Protein C is an important protein in the body that functions as an anticoagulant, which means it helps to prevent blood clots from forming. It is a vitamin K-dependent serine protease enzyme, which is activated to its active form, activated protein C (APC), by the thrombin-thrombomodulin complex on endothelial cell surfaces. APC, in turn, degrades Factor Va and Factor VIIIa, which are required for blood clotting.

For its prediction role, protein C deficiency can lead to an increased risk of venous thromboembolism, including DVT and pulmonary embolism (PE). Patients with low levels of protein C may be predisposed to these conditions. Monitoring the levels of protein C can be useful in diagnosing and predicting the progression of disseminated intravascular coagulation. Monitoring protein C levels can also help in managing anticoagulation therapy to prevent both bleeding and thrombosis.

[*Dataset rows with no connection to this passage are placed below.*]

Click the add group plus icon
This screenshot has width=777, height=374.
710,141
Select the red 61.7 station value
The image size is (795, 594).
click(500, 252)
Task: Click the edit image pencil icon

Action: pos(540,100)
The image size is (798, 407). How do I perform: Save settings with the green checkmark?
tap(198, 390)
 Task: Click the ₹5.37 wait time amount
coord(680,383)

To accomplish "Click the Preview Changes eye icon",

Activation of protein C in endothelium, which co-operates with thrombin pathways, can protect against thrombotic events. However, in inflammation, infection, malignancy, obesity, and even pregnancy, excess protein C might overcome its anticoagulant effect in the activated form and augment thrombosis. Therefore, it is important to note that protein C levels should be interpreted in the context of the patient’s overall clinical picture and other laboratory results. The predictive value of protein C levels can vary depending on the specific disease and individual patient characteristics.

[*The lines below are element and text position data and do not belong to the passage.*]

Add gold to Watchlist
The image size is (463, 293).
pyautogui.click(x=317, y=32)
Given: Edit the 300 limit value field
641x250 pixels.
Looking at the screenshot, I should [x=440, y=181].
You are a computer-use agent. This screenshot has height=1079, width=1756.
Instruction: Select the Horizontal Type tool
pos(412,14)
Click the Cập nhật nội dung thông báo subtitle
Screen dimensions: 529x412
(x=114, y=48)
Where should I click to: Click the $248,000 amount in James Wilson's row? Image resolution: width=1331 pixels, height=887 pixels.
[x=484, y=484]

It is important to note that the relationship between protein C and BMI is still an active area of research, and the specific mechanisms and clinical implications are not fully understood. Additionally, individual responses to obesity can vary widely. People with obesity should be aware of the potential risks associated with clotting disorders and consult with healthcare providers for appropriate monitoring and management, especially if they have other risk factors or a personal or family history of clotting problems.

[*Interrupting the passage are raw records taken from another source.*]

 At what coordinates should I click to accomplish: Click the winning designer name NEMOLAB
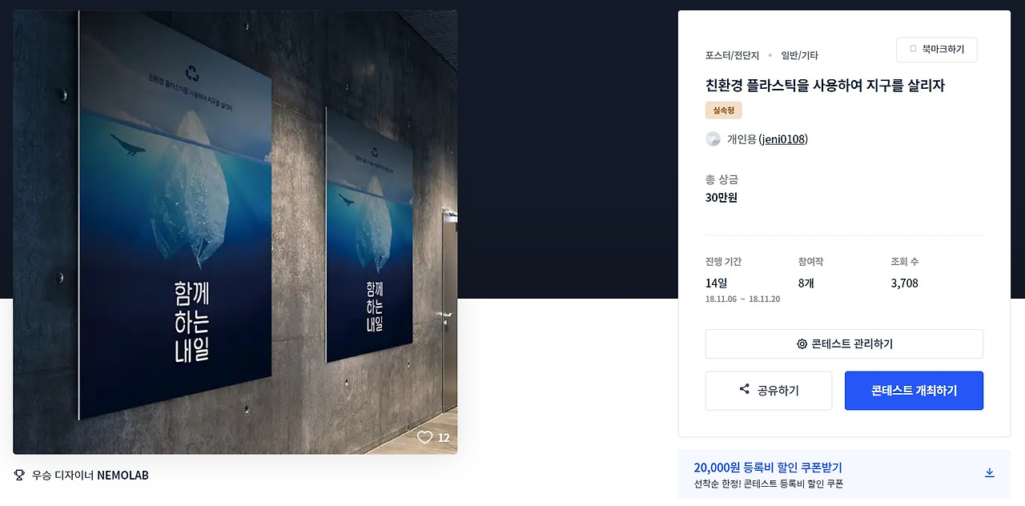point(123,476)
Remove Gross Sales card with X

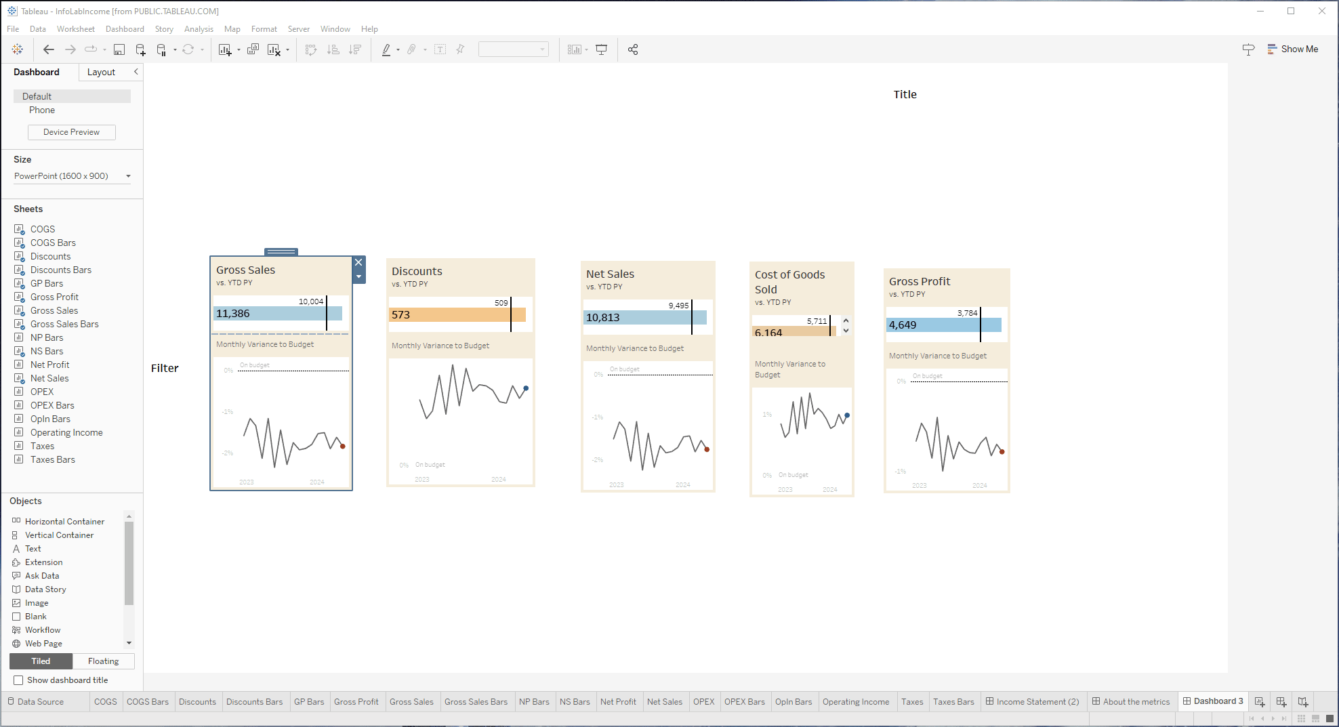(x=359, y=263)
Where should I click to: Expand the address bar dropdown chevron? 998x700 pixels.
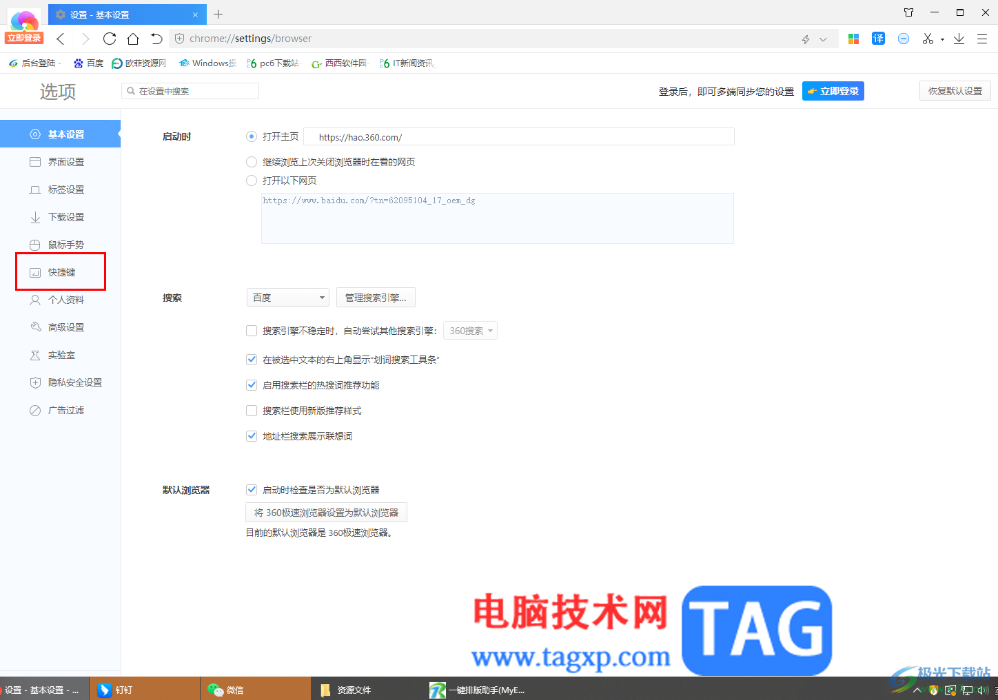tap(823, 39)
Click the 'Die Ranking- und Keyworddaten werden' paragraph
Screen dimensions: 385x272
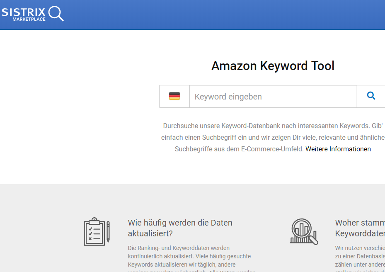click(x=179, y=248)
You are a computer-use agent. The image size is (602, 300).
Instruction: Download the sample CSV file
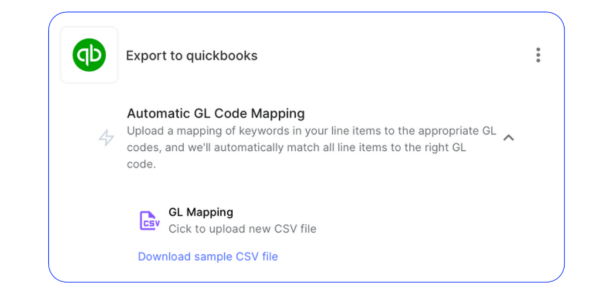(208, 257)
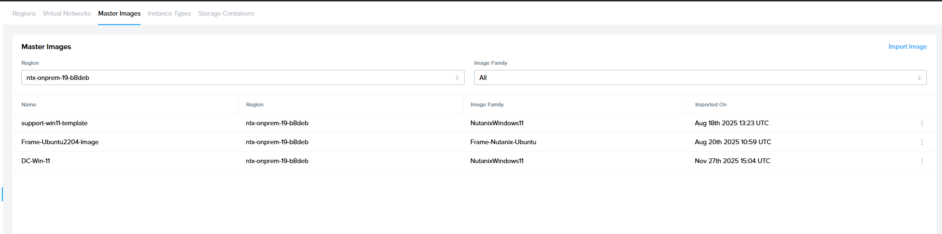Click the Name column header

29,104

Admittedly, our study has limitations that warrant careful interpretation, which need to be addressed. Potential horizontal pleiotropy, introducing bias into causal effect estimates, was addressed through rigorous methods, including outlier removal using MR-PRESSO and MR-Egger approaches. Notably, neither heterogeneity nor pleiotropy influenced the causal effect in our analyses. Canalization effects, modifying the association of genetically predicted protein C, protein S, and antithrombin-III profiles with DVT during development, were considered. Our MR analyses focused on evaluating not only heritable variations but also the causal effects of environmental exposures. Pregnancy as a DVT risk factor, gender-specific associations, and environmental factors were acknowledged as crucial components of DVT pathogenesis, albeit with inherent complexities. Although the terminology “causal relationship” was used, some findings may be just associations due to the limitation of the MR itself, and actual causal effect needs to be explored with in-vitro and in-vivo experiments in future studies. In addition, the finding regarding the positive relationship between genetic exposure of protein C and DVT onset should be interpreted carefully in a clinical session. As the effect size of this relative relationship is small, for the univariable MR analysis, it was 1.002 to 1.008 (p = 0.20e-04) while for the MVMR analysis, the CI was 1.001 to 1.009 (p = 0.005). Although both p values were smaller than the Bonferroni correction threshold, the effect size was quite small and needed to be carefully interpreted. In addition, the effect size for the mediating effect is quite wide, from 2% to 79%, and this might be due to the statistical limitation itself, which needs to be validated in a bigger population study.

In conclusion, our MVMR and mediating analyses offer genetic evidence supporting a positively potential causal association between protein C levels and increased DVT risk, with BMI playing a modest mediating role. The potential implications of our results for DVT prevention policies underscore the need for validation in well-powered randomized clinical trials.